Thursday, February 07, 2013
The post is a profanity-laced
rant, but it makes a good point about the current state of mobile computing:
I wouldn't download a BBC app or an NPR app for my computer. Why would I want one on my phone? Do I buy a separate radio to listen to different stations? No. The functionality is the same, the only thing that differs is the content. Apps ought to provide some actual functionality, not just blobs of content wrapped up in binary files.I have commented on the annoying phenomenon of apps that merely deliver web sites before, but saw it mainly as a consequence or outgrowth of poor web site design. (How many times have you found yourself wishing that a web site would simply default to its cleaner, mobile version?)
But considering this again, I think there's another, cultural, force at work here, too: the same one that causes companies like Google and Microsoft to wreck flagship products. I see an understandable attempt to catch the coattails of the "new big thing" coupled with both a poor grasp of what that "new big thing" actually is and a lowering of the bar to mimic that "new big thing". I'd bet dollars to donuts that many companies operate on the premise that they're not really big time unless they have their own app, regardless of whether there is truly a need for one.

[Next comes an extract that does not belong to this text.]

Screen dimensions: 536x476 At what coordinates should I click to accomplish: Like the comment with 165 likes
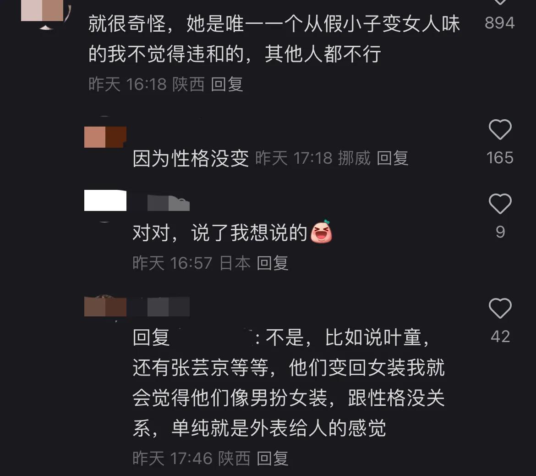point(500,129)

I harbor some hope that backlashes like the above are the tip of the iceberg, and that the marketplace, governed by the actual daily needs of millions of customers, will correct the unthinking, short-range, and conformist mentality of too many businesses who hope to cash in on the Internet and mobile computing. Having your own app or redesigning something used on working computers to look like it can run on a phone may garner attention for a while. However, after a thousand other people have already done it, it merely becomes annoying and, ironically, looks out of step, in much the same way that a business touting its indoor plumbing might. If a web site will do, design a good web site. If an app would actually do better, design it and make it available to interested customers in an unobtrusive way.
In short, businesses could save precious resources and generate less ill will from their customers if they would simply ask the question in the title of this post before building a new app.